Они уже вышли за ворота, и перед ними открылась широкая долина с потрескавшимся дном, уходящая и влево, и вправо. Здесь сразу стало очень тихо, и спутников настигли совершенно другие звуки: резкий шелест сухих стеблей, вкрадчивое птичье пение.
— Сядем здесь, — предложил Гвибер и первым плюхнулся на выступающий из земли корень старого дерева. Оно было явно младше тех олив, что видели Иисуса Христа и хранили в глубинах складок своей коры прикосновение Божественной руки, — и все же выглядело куда более дряхлым.
— А как ты выбрался из плена? — спросил Ги.
Гвибер поднял палец, запачканный сажей и бараньим жиром.
— Ты задаешь правильные вопросы, Ги. Потому что рассказывать о том, как я там очутился, очень не хочется… Знаешь, кто я? Я — Раймоново Денье.
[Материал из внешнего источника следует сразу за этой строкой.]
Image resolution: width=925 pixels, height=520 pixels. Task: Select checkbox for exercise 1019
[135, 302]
Он впился зубами в кус, который держал обеими руками. Он сделал это нарочно, чтобы Ги успел и запомнить странное прозвище, и задуматься о его истинном значении.
Ги, однако, ждал достаточно терпеливо, чтобы Гвибер решился продолжить объяснения без посторонних просьб.
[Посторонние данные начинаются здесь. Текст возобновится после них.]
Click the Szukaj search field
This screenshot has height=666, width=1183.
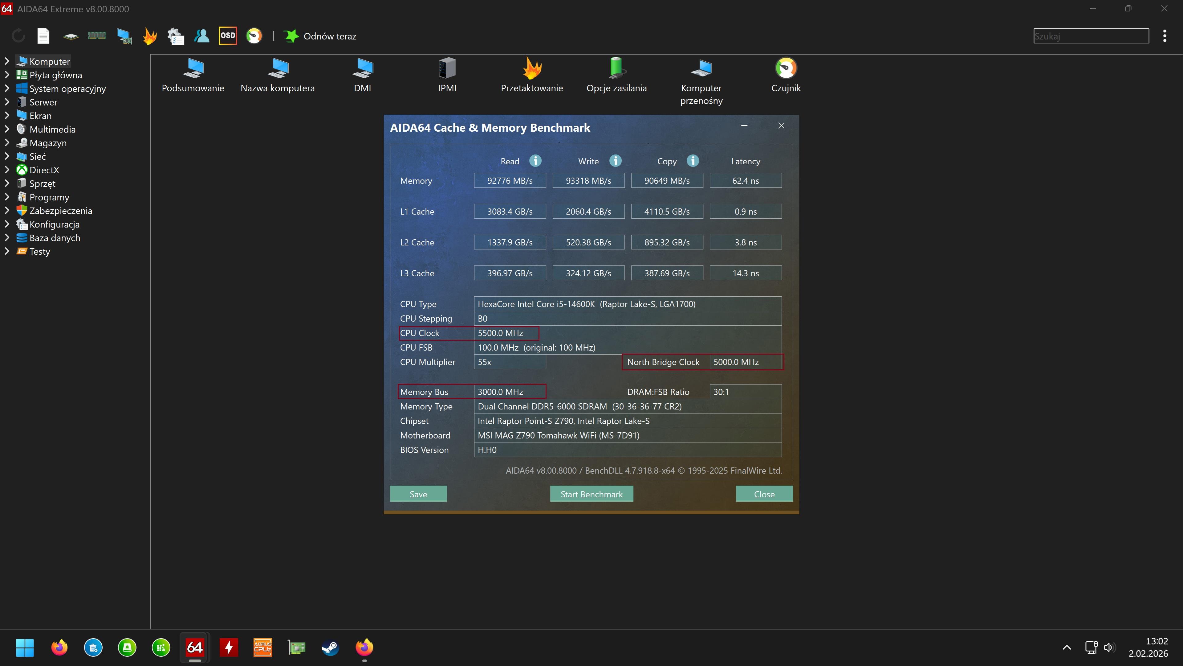(x=1091, y=36)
— Вот, положим, попал ты в плен, — снова начал он, сильно двигая ртом, как будто пытаясь заглотить нечто растопыренное, — и нет у тебя знатной родни… Кто тебя выкупает?
— Кто? — спросил Ги.
Неожиданно Ги понял, что до сих пор держит лепешку в руках, не решаясь откусить. Ему казалось неправильным жевать, когда речь идет о таких предметах, как участь христианина в руках неверующих.
Гвибера, напротив, это обстоятельство ничуть не смущало, ибо он вещал из сердцевины своей истории, в то время как Ги оставался лишь сторонним наблюдателем.
— Некоторые монахи. Меня выкупал аскалонский орден Монжуа.
Ги покачал головой, давая понять, что о таком не слышал.
— Малый орден, наподобие госпитальеров, — сказал Гвибер. — Я прожил у них почти полгода. Уже потом, после плена. Наш король, — он махнул в сторону иерусалимских стен, — основал этот орден несколько лет назад. А королевская сестра Сибилла с мужем подарили ему четыре аскалонские башни. Их магистра зовут сеньор Родриго… Я хорошо знаю, потому что те полгода, что провел у них в Аскалоне, весьма усердно молился о его здравии.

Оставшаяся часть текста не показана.